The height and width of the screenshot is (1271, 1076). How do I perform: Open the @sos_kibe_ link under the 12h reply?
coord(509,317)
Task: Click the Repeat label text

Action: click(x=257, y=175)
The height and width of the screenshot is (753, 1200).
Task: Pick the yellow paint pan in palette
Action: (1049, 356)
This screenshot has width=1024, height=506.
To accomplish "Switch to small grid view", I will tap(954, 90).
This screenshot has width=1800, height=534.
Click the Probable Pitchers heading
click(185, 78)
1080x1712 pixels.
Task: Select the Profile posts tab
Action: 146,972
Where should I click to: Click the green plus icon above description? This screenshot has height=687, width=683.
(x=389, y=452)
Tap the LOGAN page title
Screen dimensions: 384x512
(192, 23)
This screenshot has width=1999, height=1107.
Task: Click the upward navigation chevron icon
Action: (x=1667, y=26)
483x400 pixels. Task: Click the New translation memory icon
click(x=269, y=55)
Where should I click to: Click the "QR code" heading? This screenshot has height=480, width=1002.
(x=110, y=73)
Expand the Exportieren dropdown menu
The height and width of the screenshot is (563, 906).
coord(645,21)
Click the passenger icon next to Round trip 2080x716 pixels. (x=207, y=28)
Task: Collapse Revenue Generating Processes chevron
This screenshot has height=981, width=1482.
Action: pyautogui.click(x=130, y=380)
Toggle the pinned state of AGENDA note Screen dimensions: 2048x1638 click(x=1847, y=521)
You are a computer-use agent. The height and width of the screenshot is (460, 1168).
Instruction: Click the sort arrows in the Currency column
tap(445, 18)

▶ [ACTIVITY] Please reproduce the lines from the line with "Click the Probable Pitchers heading" to the line with "Toggle the pinned", both ends included, exactly as they appear above.

▶ [SOLUTION FOR THIS TASK]
Click the Probable Pitchers heading
click(185, 78)
1080x1712 pixels.
Task: Select the Profile posts tab
Action: 146,972
Where should I click to: Click the green plus icon above description? This screenshot has height=687, width=683.
(x=389, y=452)
Tap the LOGAN page title
Screen dimensions: 384x512
(192, 23)
This screenshot has width=1999, height=1107.
Task: Click the upward navigation chevron icon
Action: (x=1667, y=26)
483x400 pixels. Task: Click the New translation memory icon
click(x=269, y=55)
Where should I click to: Click the "QR code" heading? This screenshot has height=480, width=1002.
(x=110, y=73)
Expand the Exportieren dropdown menu
The height and width of the screenshot is (563, 906).
coord(645,21)
Click the passenger icon next to Round trip 2080x716 pixels. (x=207, y=28)
Task: Collapse Revenue Generating Processes chevron
This screenshot has height=981, width=1482.
Action: pyautogui.click(x=130, y=380)
Toggle the pinned state of AGENDA note Screen dimensions: 2048x1638 click(x=1847, y=521)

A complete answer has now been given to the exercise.